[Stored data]
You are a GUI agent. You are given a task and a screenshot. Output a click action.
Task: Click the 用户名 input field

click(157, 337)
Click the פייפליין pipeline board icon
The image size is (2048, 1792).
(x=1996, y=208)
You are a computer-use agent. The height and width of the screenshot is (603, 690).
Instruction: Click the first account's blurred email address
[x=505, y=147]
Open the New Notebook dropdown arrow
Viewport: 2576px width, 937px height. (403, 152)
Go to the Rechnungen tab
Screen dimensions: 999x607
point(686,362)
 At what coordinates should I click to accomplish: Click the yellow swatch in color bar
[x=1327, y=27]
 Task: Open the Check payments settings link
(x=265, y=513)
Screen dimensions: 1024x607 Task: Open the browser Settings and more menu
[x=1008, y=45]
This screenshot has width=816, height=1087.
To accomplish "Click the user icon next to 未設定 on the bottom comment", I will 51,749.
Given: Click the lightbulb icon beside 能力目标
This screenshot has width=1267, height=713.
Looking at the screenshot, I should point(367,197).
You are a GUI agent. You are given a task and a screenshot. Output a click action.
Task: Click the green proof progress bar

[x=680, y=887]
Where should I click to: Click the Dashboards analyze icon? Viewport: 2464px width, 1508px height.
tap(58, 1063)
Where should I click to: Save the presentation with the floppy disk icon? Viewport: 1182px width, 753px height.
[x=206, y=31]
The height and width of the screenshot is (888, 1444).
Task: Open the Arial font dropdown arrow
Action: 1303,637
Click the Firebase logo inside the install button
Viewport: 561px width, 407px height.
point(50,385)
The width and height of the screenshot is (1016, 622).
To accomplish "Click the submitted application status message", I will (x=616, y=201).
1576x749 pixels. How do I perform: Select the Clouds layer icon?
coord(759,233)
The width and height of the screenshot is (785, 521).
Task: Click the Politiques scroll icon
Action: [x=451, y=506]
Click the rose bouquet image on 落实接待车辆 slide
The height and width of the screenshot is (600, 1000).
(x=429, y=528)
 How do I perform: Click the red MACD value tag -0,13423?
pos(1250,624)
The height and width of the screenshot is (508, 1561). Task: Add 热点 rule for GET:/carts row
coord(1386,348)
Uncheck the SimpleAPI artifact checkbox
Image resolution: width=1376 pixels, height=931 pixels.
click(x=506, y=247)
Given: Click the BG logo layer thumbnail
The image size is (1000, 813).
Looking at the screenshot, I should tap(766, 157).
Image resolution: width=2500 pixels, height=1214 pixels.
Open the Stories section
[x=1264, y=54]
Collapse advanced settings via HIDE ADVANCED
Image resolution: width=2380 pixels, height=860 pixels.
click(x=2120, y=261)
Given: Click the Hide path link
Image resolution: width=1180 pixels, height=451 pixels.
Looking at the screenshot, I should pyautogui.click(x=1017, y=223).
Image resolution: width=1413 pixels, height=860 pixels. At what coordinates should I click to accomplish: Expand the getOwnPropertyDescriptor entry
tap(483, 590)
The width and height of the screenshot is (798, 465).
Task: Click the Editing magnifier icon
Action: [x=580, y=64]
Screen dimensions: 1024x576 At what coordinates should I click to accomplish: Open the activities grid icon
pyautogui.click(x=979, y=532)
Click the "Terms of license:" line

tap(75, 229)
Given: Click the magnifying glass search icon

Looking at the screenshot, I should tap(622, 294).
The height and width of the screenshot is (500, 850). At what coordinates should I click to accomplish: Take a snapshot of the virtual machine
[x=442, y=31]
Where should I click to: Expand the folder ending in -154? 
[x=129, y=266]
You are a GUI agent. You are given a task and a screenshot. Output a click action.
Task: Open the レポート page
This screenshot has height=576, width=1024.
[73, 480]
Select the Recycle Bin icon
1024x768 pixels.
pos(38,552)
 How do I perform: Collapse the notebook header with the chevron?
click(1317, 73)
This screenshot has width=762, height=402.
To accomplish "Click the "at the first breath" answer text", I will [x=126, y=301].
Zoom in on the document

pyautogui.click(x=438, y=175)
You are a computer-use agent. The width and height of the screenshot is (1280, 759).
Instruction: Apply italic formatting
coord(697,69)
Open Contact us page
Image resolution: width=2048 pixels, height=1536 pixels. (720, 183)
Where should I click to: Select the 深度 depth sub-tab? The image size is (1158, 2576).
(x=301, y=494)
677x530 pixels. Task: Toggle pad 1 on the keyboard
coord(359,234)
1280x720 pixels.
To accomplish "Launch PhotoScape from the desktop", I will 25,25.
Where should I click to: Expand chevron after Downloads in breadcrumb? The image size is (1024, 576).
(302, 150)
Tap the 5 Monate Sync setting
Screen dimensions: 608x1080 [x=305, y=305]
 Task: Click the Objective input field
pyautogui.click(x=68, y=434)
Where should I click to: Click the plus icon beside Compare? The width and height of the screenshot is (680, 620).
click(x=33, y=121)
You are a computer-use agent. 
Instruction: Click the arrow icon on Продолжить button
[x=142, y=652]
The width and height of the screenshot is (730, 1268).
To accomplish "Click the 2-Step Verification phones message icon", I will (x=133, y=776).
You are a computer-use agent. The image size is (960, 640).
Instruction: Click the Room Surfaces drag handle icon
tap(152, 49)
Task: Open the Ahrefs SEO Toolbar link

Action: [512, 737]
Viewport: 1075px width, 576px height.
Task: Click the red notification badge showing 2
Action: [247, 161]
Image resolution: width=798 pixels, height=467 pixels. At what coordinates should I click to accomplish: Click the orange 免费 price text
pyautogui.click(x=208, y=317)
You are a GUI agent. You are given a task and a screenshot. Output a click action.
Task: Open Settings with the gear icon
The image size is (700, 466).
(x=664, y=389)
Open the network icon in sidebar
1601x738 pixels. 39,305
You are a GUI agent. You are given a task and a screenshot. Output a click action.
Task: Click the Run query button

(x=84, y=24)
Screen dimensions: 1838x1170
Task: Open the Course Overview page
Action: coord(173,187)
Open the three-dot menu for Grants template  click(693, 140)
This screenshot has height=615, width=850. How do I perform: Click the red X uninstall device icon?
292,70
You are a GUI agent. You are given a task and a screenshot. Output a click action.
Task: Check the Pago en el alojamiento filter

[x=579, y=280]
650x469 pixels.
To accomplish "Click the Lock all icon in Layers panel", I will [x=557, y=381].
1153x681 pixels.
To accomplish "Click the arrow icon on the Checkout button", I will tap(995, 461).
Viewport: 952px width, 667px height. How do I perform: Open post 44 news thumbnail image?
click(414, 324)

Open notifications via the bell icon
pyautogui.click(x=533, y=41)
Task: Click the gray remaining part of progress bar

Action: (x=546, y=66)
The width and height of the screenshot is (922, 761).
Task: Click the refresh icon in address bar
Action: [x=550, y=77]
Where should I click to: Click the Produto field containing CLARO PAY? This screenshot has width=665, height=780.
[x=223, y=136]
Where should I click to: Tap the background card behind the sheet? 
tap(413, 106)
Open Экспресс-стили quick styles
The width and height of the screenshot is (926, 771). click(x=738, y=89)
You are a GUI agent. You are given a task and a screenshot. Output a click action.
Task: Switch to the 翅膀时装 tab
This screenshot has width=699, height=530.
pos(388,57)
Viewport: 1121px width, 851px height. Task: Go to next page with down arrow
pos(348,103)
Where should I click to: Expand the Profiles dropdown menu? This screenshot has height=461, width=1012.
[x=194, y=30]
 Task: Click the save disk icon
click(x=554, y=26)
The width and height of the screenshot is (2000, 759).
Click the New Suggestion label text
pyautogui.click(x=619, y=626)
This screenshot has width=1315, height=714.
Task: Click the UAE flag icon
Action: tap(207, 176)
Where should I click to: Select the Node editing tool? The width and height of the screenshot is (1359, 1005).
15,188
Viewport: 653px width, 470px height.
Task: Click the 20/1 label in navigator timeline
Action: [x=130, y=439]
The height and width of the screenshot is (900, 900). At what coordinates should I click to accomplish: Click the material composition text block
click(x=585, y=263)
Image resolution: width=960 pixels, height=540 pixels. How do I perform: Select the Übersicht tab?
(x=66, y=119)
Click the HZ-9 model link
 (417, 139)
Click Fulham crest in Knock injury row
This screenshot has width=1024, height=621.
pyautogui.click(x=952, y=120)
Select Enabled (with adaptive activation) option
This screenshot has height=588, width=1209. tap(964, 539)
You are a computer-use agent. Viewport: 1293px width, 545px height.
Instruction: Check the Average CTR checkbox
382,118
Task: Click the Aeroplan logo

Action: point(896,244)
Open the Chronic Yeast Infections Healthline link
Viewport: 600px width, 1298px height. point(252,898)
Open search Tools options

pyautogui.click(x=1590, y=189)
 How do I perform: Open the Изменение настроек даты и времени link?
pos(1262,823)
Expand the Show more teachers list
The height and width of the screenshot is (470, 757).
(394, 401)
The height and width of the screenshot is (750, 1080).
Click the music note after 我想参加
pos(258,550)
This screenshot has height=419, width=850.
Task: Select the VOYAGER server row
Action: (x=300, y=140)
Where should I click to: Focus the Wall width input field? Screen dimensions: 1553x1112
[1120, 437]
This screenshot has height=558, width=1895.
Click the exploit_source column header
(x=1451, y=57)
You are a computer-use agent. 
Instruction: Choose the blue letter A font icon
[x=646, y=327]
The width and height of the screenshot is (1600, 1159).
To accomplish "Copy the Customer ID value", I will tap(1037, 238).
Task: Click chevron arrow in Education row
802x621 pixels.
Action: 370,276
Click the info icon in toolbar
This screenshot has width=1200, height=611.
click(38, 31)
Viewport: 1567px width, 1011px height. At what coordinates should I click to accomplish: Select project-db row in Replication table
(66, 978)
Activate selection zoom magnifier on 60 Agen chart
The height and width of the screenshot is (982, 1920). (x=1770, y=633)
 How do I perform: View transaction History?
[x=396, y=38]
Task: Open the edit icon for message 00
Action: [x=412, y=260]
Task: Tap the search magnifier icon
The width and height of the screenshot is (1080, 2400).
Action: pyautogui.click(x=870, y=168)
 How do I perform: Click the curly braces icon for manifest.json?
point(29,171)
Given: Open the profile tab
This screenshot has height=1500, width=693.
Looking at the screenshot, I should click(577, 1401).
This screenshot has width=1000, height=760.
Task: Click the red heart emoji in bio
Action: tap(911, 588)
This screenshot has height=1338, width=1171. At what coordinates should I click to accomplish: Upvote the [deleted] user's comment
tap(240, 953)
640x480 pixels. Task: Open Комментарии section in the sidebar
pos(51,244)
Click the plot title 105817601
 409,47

[Task instructions] Using the entries above, return exactly the lines from the line with "Zoom in on the document" to the line with "1280x720 pixels.", counting both of those lines.

[Solution for this exercise]
Zoom in on the document

pyautogui.click(x=438, y=175)
You are a computer-use agent. The width and height of the screenshot is (1280, 759).
Instruction: Apply italic formatting
coord(697,69)
Open Contact us page
Image resolution: width=2048 pixels, height=1536 pixels. (720, 183)
Where should I click to: Select the 深度 depth sub-tab? The image size is (1158, 2576).
(x=301, y=494)
677x530 pixels. Task: Toggle pad 1 on the keyboard
coord(359,234)
1280x720 pixels.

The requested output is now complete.